What is the actual job design and partition metiods used?
You can sort the data using a sort stage prior to the aggregator and partition the data using Hash partition and maintain the 'Same' partition on aggregator which will not do a repartition or re sort.
Impossible doesn't mean 'it is not possible' actually means... 'NOBODY HAS DONE IT SO FAR'
Raftsman
Premium Member
Premium Member
Posts: 335
Joined: Thu May 26, 2005 8:56 am
Location: Ottawa, Canada

Post by Raftsman »

I insert a Dump_Score and got the following message:

op37[2p] {(parallel inserted tsort operator {key={value=TIME_ID, subArgs={asc, nulls={value=first}}}, key={value=REGION_RCM_NUMBER, subArgs={asc, cs}}, key={value=SUB_ACT_CD, subArgs={asc, cs}}, key={value=PI_QUALIFIER_ID, subArgs={asc}}, key={value=PI_ID, subArgs={asc, cs}}}(0) in Aggregator_211)
on nodes (
node1[op37,p0]
node2[op37,p1]
)}
I am not sure what this tells me. As for the design, I guess there are many ways I could accomplish my task.

Design one:

Transformer Stage => Remove_Duplicate Stage => Aggregator Stage.

Grouping is TIME_ID, RCM_CD, SUB_ACT_CD, QUAL_ID, PI_ID

Count on REGIST_NUM

Running on 2 Nodes.

Incorrect counts. Count reside on each node per group

Design 2

Transformer Stage => Sort Stage => Remover Dup Stage => Aggregator Stage.

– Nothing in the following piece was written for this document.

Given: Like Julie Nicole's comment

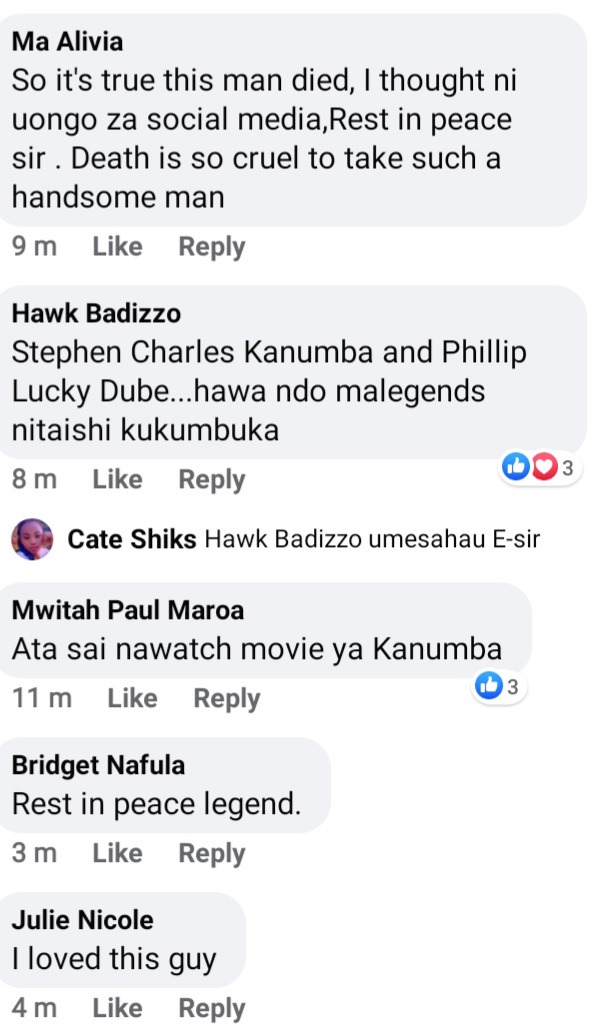Looking at the screenshot, I should click(x=117, y=1008).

Sort Stage runs in Sequential mode.

Correct Amounts

Design 3

Transformer Stage => Remove Dup => Aggregator Stage

Aggregator stage set to HASH and selected grouping

Correct Amounts BUT stage repartitions data.

Design 4

Transformer Stage => Sort Stage = Aggregator Stage

Sort Stage set to Sequential and remove duplicates.

Count correct.


What is the best solution?

Thanks
Jim Stewart
thebird
Participant
Posts: 254
Joined: Thu Jan 06, 2005 12:11 am
Location: India
Contact:

Post by thebird »

Raftsman wrote: Design 4

Transformer Stage => Sort Stage = Aggregator Stage

Sort Stage set to Sequential and remove duplicates.

Count correct.
Thanks
Why not just Hash partition the data to the Sort stage instead of setting the stage to a sequential mode? Set the Aggregator Method to Sort instead of Hash - and this should give you the desired.
I believe this to be better than any of the others - unless someone here points otherwise.

Aneesh
------------------
Aneesh
throbinson
Charter Member
Charter Member
Posts: 299
Joined: Wed Nov 13, 2002 5:38 pm
Location: USA

Post by throbinson »

The best solution is to always attempt to minimize re-partitioning. An aggregator will aggregate by node. Therefore if all the Aggregation keys are not in the same node, your Aggregation will be wrong. Auto partition will not look at your data to make sure you've partitioned it correctly based on the the Aggregator stage keys (I'm pretty sure but could be wrong). So if you have partitioned the data using one set of keys and you desire to aggregate based on a different set that might cross nodes, it will not work and you MUST re-partition or go all Sequential on it.
thamark
Premium Member
Premium Member
Posts: 43
Joined: Thu Jan 29, 2004 12:12 am
Location: US

Post by thamark »

Raftsman wrote: Design one:

Transformer Stage => Remove_Duplicate Stage => Aggregator Stage.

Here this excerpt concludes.